Tujuan utama kita adalah daerah Korrewegwijk (wijk=kabupaten). Daerah ini dikenal sebagai daerah yang banyak menggunakan nama-nama pulau atau kota di Indonesia. Banyak kaum pendatang tinggal di wilayah ini karena harga sewa rumahnya relative lebih murah dan juga terdapat supermarket Asia yang diklaim terbesar di Groningen. Korreweg berjarak kurang lebih lima menit bersepeda dari pusat kota. Arahnya ke timur laut. Wilayah ini lumayan asri dengan beberapa danaunya. Disebelah timur lautnya dibatasi dengan kanal besar dimana kapal-kapal tanker lalu lalang. Kalau zommer (musim panas), enak buat duduk-duduk menikmati pemandangan.
 


Ayo kita mulai telusuri jalannya. "Whaaaat ??? Perasaan baru gowes beberapa ayunan kok udah sampai Semarang?",  Hahaha…tenang mas-brow, tenang….jangan panik. Di Belanda, kita bisa keliling Indonesia hanya dalam sepuluh menit (rasah ndeso!)
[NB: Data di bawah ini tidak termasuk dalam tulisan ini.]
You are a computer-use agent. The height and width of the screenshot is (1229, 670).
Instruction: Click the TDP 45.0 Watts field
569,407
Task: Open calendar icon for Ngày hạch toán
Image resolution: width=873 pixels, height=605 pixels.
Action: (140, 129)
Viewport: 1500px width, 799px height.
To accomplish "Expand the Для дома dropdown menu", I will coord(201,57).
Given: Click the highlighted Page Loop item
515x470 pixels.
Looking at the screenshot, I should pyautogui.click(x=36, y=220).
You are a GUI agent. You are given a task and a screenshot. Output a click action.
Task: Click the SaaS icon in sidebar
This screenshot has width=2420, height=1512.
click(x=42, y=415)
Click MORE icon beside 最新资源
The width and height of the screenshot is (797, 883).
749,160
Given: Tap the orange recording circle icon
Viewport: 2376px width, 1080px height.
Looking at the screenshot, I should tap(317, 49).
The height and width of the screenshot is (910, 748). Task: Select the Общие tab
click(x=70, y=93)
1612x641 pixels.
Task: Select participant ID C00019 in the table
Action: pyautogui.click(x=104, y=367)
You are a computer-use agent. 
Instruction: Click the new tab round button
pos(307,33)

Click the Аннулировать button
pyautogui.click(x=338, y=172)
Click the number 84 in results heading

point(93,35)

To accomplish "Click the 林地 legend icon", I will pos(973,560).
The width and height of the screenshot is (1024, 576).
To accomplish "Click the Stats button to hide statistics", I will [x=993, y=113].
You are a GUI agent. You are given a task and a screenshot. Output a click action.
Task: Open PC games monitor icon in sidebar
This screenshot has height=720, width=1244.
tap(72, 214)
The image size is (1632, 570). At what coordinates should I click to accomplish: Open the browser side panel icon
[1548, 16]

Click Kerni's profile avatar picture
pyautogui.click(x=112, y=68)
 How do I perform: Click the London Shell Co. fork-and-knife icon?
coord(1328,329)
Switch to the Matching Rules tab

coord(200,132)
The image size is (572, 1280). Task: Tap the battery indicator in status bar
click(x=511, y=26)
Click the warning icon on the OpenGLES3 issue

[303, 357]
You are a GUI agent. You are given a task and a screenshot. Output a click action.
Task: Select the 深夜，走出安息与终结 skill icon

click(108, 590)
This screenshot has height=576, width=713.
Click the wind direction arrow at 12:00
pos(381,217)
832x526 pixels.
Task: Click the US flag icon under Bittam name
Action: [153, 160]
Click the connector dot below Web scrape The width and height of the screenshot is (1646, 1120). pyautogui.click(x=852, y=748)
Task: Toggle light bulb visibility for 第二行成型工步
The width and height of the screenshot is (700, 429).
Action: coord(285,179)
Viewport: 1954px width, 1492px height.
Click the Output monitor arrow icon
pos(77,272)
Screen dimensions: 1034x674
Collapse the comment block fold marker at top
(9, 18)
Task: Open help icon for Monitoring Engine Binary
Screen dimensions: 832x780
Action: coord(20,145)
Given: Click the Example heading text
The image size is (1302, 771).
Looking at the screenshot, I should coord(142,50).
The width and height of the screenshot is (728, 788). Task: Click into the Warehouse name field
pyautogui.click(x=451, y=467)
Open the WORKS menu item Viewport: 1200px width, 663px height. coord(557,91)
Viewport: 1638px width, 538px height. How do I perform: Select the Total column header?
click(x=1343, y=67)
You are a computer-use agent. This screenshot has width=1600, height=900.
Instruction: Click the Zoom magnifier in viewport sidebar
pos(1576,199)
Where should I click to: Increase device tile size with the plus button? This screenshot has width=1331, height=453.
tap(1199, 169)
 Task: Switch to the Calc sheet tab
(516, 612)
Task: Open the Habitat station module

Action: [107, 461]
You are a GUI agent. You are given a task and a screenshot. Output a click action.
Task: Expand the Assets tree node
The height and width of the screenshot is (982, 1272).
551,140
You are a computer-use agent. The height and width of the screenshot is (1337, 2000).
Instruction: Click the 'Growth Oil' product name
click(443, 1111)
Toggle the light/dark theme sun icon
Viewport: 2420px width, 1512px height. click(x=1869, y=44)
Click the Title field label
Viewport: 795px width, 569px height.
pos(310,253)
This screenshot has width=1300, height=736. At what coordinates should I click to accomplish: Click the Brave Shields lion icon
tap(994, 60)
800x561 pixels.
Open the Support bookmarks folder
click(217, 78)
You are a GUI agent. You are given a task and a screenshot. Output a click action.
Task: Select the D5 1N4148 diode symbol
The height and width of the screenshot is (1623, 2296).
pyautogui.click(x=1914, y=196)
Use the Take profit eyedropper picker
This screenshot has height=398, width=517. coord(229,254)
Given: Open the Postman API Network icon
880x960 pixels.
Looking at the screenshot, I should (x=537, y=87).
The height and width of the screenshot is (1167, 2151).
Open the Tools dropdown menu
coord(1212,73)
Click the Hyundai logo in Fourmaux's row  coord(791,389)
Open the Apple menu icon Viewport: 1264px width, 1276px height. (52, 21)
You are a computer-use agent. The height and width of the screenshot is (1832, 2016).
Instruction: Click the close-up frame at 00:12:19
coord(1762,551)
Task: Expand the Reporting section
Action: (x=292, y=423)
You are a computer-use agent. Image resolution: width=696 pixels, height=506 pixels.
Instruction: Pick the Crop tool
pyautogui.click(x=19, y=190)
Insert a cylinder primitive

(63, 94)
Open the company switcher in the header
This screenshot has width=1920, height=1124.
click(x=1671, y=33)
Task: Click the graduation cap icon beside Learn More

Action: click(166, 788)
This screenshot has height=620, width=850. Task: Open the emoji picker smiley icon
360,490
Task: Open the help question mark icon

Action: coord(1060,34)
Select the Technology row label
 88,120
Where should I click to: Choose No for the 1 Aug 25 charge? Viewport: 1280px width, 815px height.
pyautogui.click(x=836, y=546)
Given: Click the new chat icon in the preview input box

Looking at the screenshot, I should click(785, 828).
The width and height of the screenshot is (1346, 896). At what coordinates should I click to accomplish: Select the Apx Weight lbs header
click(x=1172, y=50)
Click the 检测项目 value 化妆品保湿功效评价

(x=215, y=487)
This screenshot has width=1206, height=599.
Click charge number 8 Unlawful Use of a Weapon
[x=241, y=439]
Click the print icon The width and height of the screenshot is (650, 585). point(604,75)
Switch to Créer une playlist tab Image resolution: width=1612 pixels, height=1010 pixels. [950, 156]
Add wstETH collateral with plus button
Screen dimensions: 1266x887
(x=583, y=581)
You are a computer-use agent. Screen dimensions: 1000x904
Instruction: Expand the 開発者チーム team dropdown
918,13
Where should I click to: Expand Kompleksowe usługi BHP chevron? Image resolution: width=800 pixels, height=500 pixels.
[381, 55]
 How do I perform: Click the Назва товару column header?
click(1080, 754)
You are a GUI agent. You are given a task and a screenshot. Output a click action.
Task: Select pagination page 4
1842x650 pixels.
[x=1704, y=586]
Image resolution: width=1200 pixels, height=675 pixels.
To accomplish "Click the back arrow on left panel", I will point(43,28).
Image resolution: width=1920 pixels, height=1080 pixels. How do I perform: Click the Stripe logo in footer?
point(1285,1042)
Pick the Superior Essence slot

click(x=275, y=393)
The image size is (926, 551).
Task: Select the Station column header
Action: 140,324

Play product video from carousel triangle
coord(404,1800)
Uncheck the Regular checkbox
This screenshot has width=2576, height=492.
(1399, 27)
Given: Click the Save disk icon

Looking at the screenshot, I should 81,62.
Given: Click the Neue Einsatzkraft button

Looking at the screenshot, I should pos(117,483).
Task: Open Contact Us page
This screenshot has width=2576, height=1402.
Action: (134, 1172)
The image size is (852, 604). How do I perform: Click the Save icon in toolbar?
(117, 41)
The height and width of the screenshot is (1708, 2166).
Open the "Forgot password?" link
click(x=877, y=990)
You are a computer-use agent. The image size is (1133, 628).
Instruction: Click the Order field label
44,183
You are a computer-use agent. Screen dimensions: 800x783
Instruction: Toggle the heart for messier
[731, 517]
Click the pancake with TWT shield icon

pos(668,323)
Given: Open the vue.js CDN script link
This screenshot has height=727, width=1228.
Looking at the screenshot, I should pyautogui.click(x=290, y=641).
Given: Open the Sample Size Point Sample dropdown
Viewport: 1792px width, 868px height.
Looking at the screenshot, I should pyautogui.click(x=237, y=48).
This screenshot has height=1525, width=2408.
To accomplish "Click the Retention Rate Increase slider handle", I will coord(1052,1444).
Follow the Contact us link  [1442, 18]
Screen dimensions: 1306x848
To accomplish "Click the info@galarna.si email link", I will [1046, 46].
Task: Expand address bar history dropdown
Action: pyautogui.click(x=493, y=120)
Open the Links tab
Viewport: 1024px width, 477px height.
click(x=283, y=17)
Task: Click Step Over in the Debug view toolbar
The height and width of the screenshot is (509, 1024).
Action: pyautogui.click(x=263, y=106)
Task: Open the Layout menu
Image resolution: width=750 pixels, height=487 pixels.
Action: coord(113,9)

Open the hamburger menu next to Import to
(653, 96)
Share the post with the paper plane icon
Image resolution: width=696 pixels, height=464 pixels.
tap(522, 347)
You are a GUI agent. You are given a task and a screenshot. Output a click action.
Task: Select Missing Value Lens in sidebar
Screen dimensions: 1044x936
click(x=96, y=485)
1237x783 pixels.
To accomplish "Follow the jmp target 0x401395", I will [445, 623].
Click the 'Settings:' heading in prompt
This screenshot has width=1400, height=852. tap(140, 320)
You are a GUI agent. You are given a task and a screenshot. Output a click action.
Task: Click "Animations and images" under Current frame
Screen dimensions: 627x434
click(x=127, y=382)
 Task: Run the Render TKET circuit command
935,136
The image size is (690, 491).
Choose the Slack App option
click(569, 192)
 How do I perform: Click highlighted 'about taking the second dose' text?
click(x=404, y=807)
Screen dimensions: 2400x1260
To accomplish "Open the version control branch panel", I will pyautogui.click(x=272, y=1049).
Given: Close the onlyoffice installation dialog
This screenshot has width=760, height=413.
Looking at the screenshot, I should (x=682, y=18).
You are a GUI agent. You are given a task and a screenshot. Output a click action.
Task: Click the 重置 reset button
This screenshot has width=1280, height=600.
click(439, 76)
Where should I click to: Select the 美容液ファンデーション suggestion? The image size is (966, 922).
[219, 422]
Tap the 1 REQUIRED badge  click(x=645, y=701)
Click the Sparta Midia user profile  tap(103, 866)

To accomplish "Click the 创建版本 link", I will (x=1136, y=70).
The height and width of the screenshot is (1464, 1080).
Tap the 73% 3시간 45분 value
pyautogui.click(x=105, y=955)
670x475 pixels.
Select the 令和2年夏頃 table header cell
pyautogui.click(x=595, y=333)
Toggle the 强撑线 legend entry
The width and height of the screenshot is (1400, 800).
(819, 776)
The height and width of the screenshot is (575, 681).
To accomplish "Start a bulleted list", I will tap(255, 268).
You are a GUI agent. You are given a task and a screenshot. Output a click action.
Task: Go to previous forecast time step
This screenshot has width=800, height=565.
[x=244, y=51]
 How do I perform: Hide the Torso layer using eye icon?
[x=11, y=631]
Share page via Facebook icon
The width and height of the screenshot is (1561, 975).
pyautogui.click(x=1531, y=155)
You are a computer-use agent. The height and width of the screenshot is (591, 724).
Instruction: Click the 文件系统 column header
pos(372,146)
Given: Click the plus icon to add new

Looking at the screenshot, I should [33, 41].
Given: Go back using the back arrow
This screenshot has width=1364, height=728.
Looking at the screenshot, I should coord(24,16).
Nah, dari Semarang deket pohon cemara yang meranggas itu sudah tampak Surabaya. Deket to, mas-brow? 

Yuk lanjut kita ke Maluku, disekitar sana ada danau kecil yang asri juga. Ada taman bermain anak dan lapangan bola mini.

Gimana mas-brow? Asyik kan? Dari Maluku mau mampir ke Medan, nggak? Mumpung berseberangan. Itu, nama jalannya udah tampak. Yuk!

Udah bosan keliling Maluku dan Medan, mas-brow? Balik pulau Jawa lagi aja yuk. Paling deket dengan Medan kalo dari sini ya Bandung dan Sunda. Habis itu kita baru ke bibliotheque.


"Stop! Jakarte mane? Tersinggung gue, masak Jakarta , ibukota negara Repulik Indonesia, kagak ade?" Oh iya, mas-brow aku lupa njelasin, Jakarta memang nggak ada. Adanya Batavia. Di ujung jalan deket Timor.

Masih ada banyak nama jalan yang Indo-banget di sekitar daerah ini, mas-brow. Nah, ini ada artikel menarik tulisannya Michael Bremmers judulnya  “De Oost-Indische Buurt in Groningen” yang menjelaskan asal-muasalnya. Kata sejarahwan-sejarahwati Groningen nih, pada tahun 1908 pertama kali  yang digunakan adalah Riouwstraat (Jalan Riau) pada tanggal 4 Januari, menyusul Bankastraat (Jalan Bangka) pada bulan Desember tahun itu juga. Lalu bagaimana tiba-tiba muncul nama (kepulauan) Riau tersebut? Bukannya lebih terkenal Pulau jawa dan Sumatra saat itu? Ini yang masih misteri hingga sekarang. Tidak ada dokumen di arsip pemerintahan kota Groningen, yang mendukung mengapa dipilih nama Riau.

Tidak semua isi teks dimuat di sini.